Commissioners to decide today next step in trash disposal
Incineration has been most controversial option
Frederick County commissioners are set to decide today where to go next in their efforts to dispose of the county's trash.
They can decide to burn it in an incinerator, bury it in a landfill or use a new technology developed by an Israeli company.
Commissioners are scheduled to meet at 8:30 a.m., in the first-floor hearing room of Winchester Hall, 12 E. Church St., Frederick.
The board will discuss the issue during "administrative business." This means no comments from residents will be taken.
"We've taken enough comment at this point," Commissioners' President Jan H. Gardner (D) said.
Commissioners have been debating whether or not to build a $527 million incinerator, or what some people call a "waste-to-energy facility" because it burns trash to generate electricity, with Carroll County for several years.
It is the one option that has generated the most public outcry. Opponents have flooded commissioners with e-mails against the incinerator for months.
The board has come under attack by critics that accuse them of making a rash decision to build an incinerator instead of looking at alternatives.
In an effort to explore other ideas, Gardner and Commissioner Charles A. Jenkins (R) met with an Israeli company, Arrow Ecology, on March 16 in Philadelphia.

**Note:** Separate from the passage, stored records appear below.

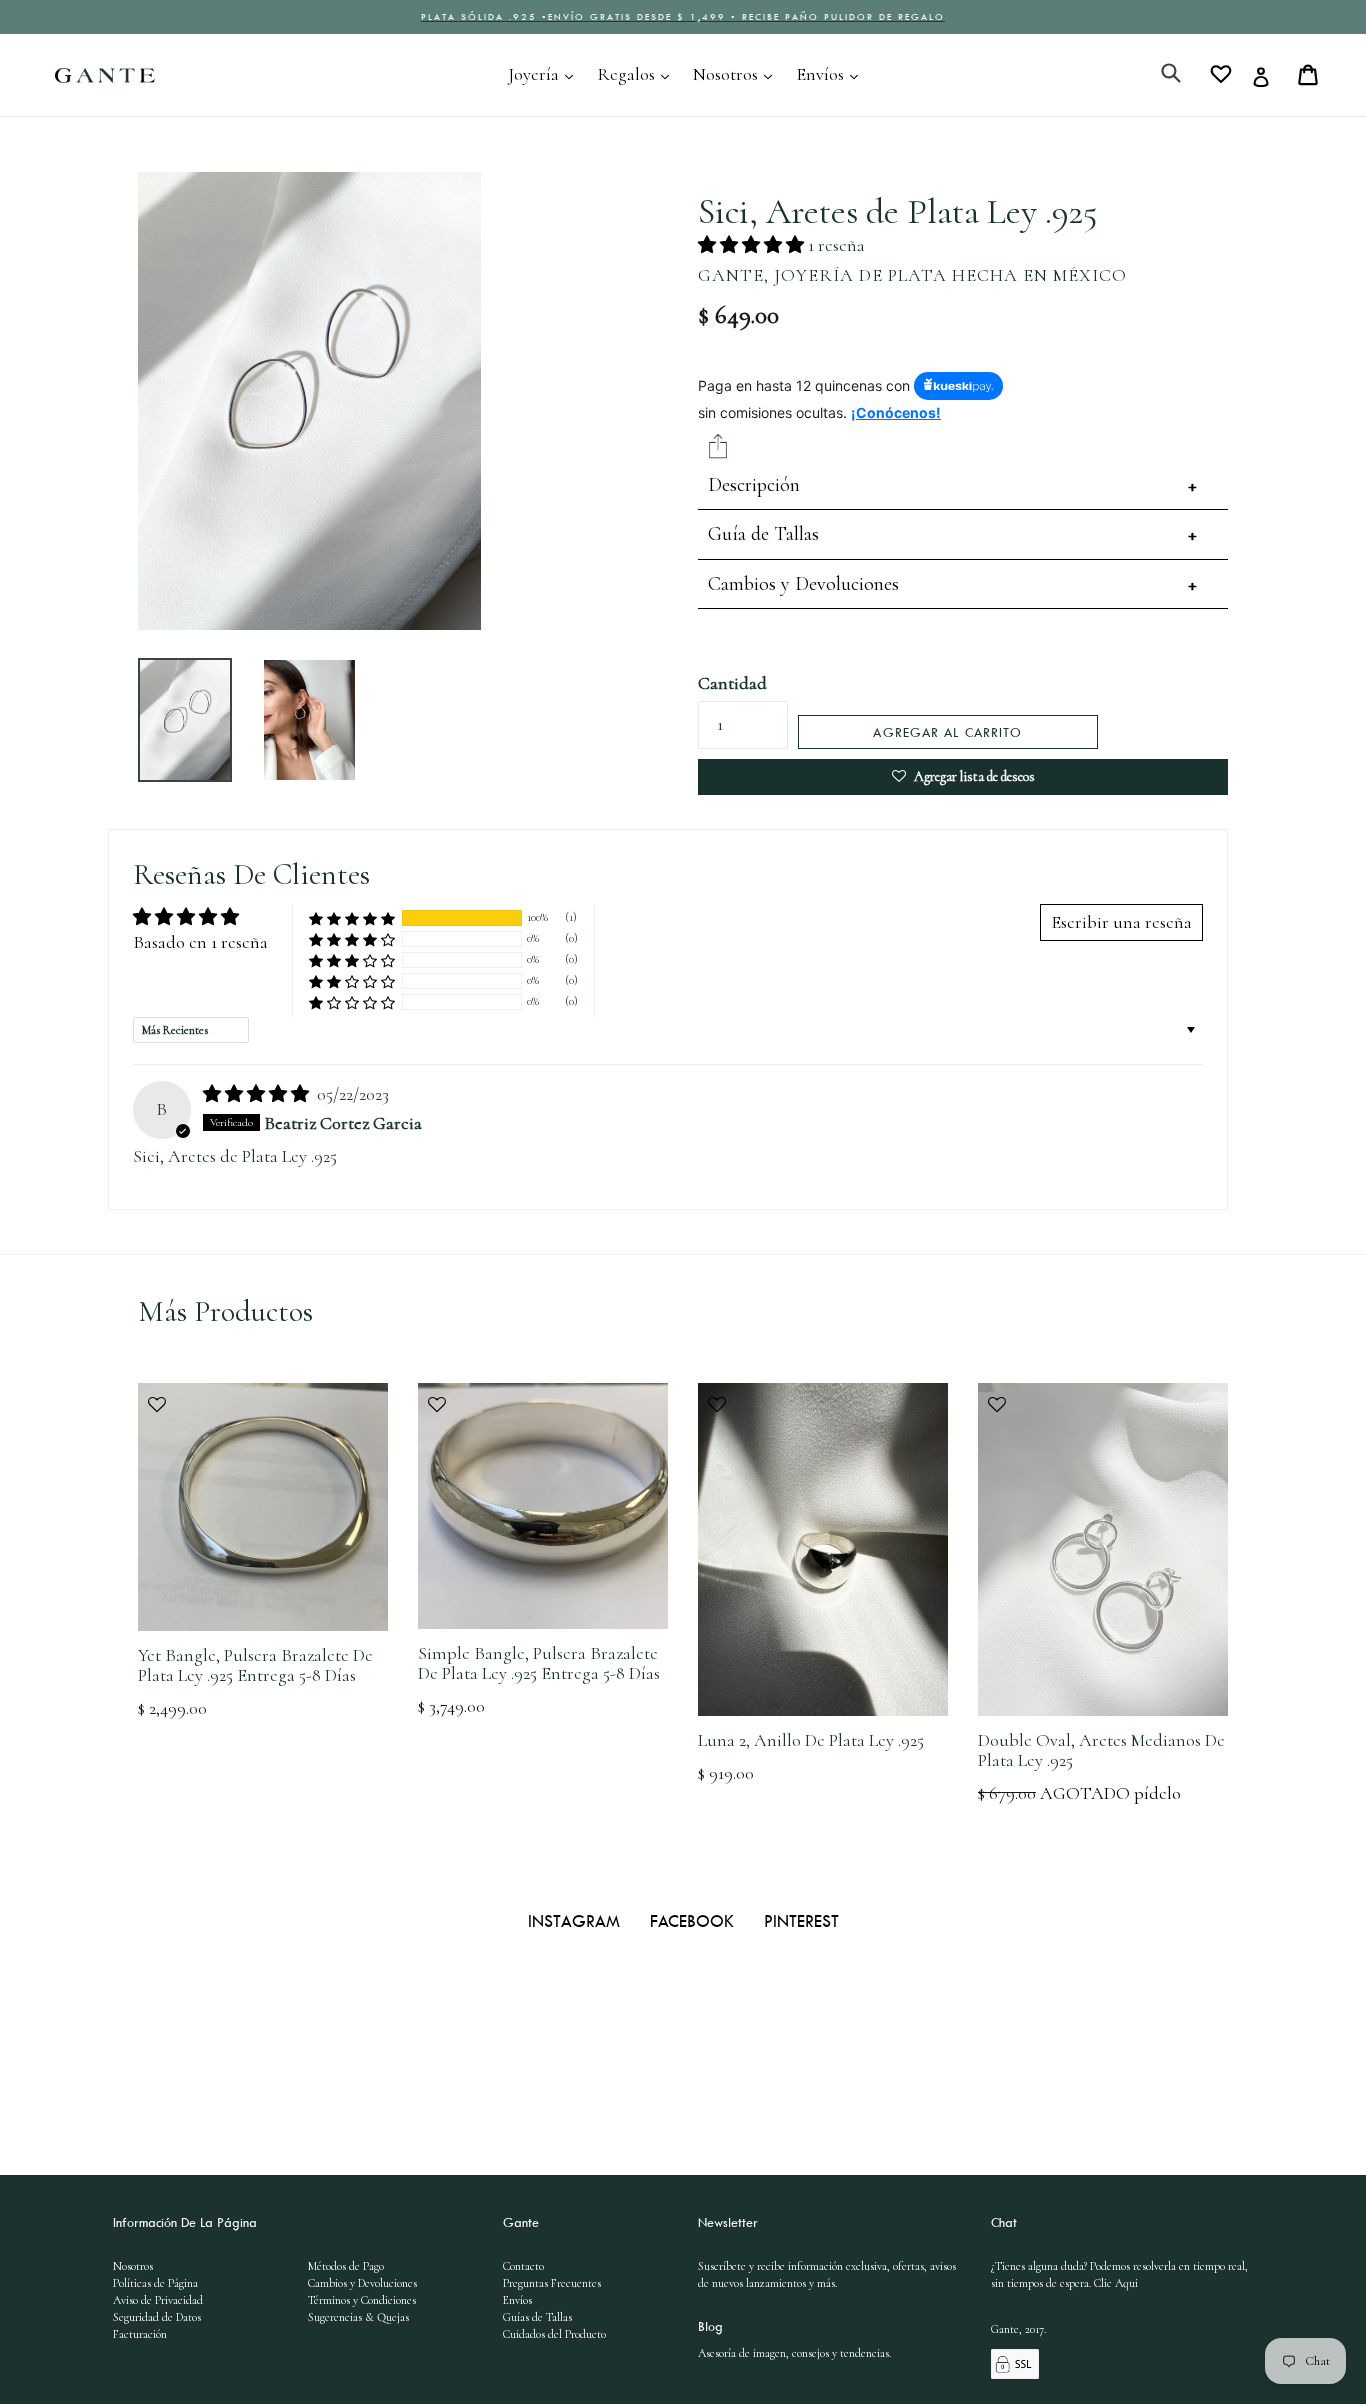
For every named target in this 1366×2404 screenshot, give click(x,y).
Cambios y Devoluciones (803, 584)
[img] (258, 1094)
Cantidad (732, 683)
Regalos (638, 73)
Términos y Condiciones (362, 2300)
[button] (753, 245)
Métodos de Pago (346, 2266)
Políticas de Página (155, 2283)
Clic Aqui (1116, 2283)
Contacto (523, 2266)
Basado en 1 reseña (200, 942)
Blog (710, 2326)
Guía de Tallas (763, 534)
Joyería (545, 73)
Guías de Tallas (537, 2317)
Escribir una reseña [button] (1121, 922)
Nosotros (737, 73)
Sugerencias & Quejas (358, 2317)
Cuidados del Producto (554, 2334)
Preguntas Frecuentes (552, 2283)
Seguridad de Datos (157, 2317)
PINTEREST (801, 1921)
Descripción (754, 485)
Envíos (832, 73)
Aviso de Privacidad (158, 2300)
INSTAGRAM (576, 1921)
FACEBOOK (694, 1921)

The two met with company representatives to discuss its ArrowBio technology that sorts and disposes of trash using liquid, shredding, gravity, screening and other methods. It is considered by some to be more eco-friendly than a landfill or incinerator.
But Gardner and Jenkins said the technology may not be right for Frederick County, in part because operating an ArrowBio plant can be quite costly.
"Fifty million is only the capital expense," Gardner said at an April 21 meeting. "The system would require a large amount of maintenance."
Jenkins said they would have to run the plant in two shifts, with 100 employees working per shift.
Michael G. Marschner, director of the county's division of Utilities and Solid Waste Management, said the landfill has 35 employees.
The board is also considering building a new, larger landfill.
Marschner has suggested that the county expand the Reich's Ford Road landfill for additional space to bury trash.
The Reich's Ford Road landfill is about 530 acres. Of that, 343 are wooded and 163 acres are permitted by the Maryland Department of the Environment for waste disposal.